A Day In The Life Of A Construction Labourer

The iPhone alarm buzzes at at 5.20 am in the morning and I awake  to a still sound of silence and an eery sense of darkness.
I can barely keep my eyes open while strolling to the bus stop where I catch my first of two buses before getting to work. I hop on the bus, look around, and like every morning, no seats!

A day in the life of a construction labourer
I reach the city, walk to my next bus stop and feel relieved for just a while as I know i will get another 20 minute snooze on this bus before work.
I enter the site wearing the same dirty clothes as the day before, dragging my work boots every step hoping it won’t be too physical a day. I meet the foreman and he tells me i must dig a trench along the side of the house. This seems OK for the first hour but after 3 hours of digging and the morning sun just coming out, the heat is starting to take it’s toll. Now i am sweating, tired from the constant manual work and the foreman decides to give a motivational speech:

” come on lads, hurry up. You are getting paid to work, this job jeeds to be finished soon”.

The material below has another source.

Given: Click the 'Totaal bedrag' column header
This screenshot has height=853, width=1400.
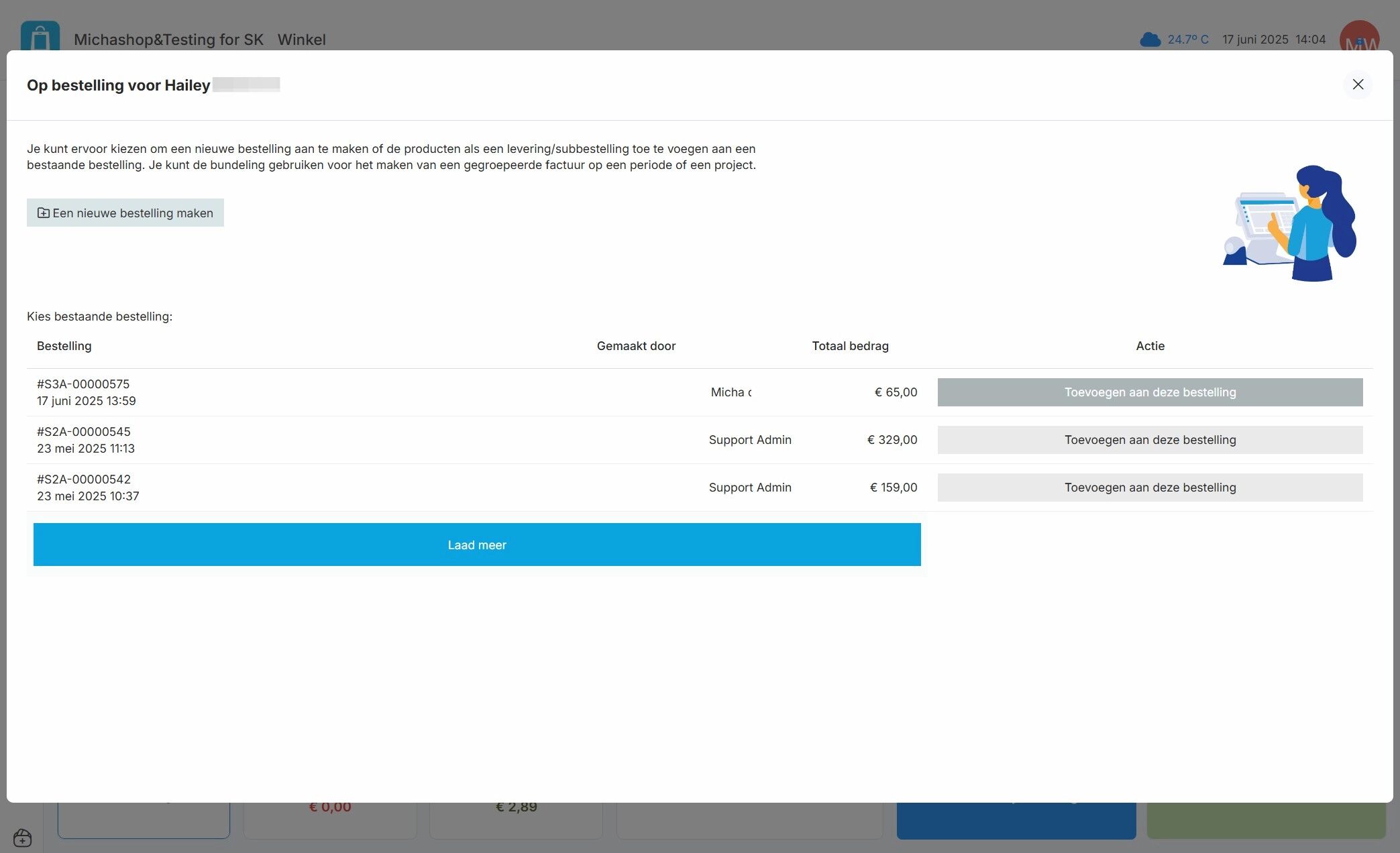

Hard yakka – all in a day’s work

Now, don’t get me wrong, there are alternative jobs on the site to digging which we rotate. But the other options are not much more desirable. Yesterday, it was s full eight hours of jack-hammering and the day before I carried 200 bags of sand up 4 flights of stairs. All i am thinking is that I am getting paid minimum wage and working as hard as I can for a guy who is never happy enough with the amount of work that is being done.

Break comes and this is a perfect time to stop the beads of sweat, take a rest and get some well needed energy back. However, tough to do while sitting on a bucket eating last night’s sandwiches with your dirty hands. I usually get half way through when I hear the boss explain what needs to be done after lunch. Why cant he just explain it after lunch???

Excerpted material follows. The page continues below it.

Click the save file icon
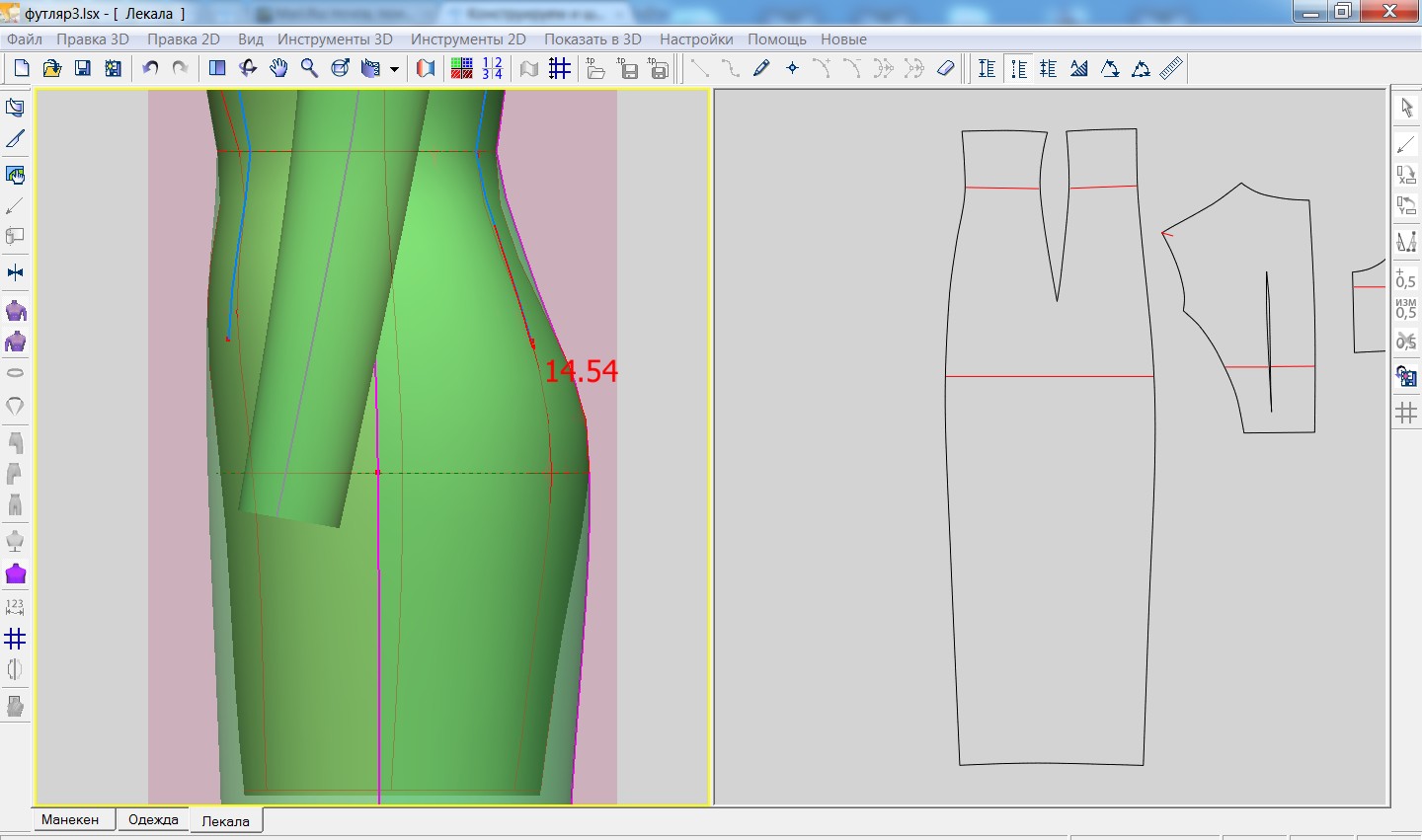This screenshot has height=840, width=1422. [x=83, y=68]
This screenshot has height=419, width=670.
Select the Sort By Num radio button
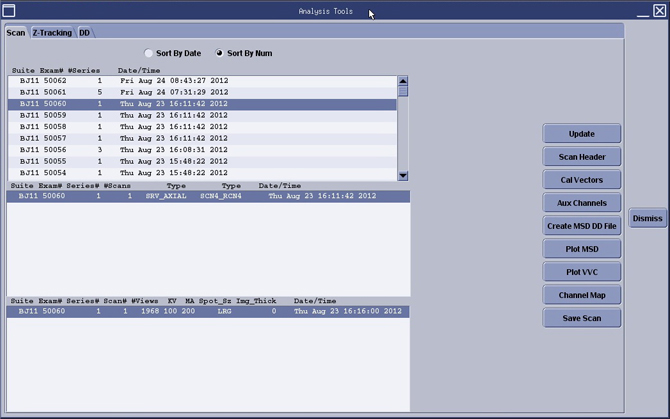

Time drags from here, it’s getting hotter, I’m getting more tired and i know I have to dig another trench the same size all afternoon. My final bit of energy used checking the time between 3.30 pm and 4.00 pm counting down each minute and the day finishes with an “OK, see you tomorrow but clean up before you go.”
This clean up usually consists of washing every tool used and cleaning the entire site which I know is going to get so filthy again within the the first 30 minutes the following morning. But I just keep the head down, do the work but never receive a thank you or a beer.

Finally – home time!

I return home 90 minutes and 2 bus rides later absolutely exhausted but never feel like my day is fully over until I can take them heavy boots and stinking socks off my feet. A shower, something to eat and I look out the window and the sun is going down (my only chance to see sunlight is while I am working or on my one day off at the weekend) . I am usually falling asleep within the next hour. I am so tired i find myself in dreamland early always knowing that i have the same torture in just a few hours.

The best part of my day is usually next when I fall in to a deep sleep and forget about life for a while. The only incentive keeping me going being the pay packet at the end of the week. Life as a construction labourer is tough no doubt – but you get to keep fit too!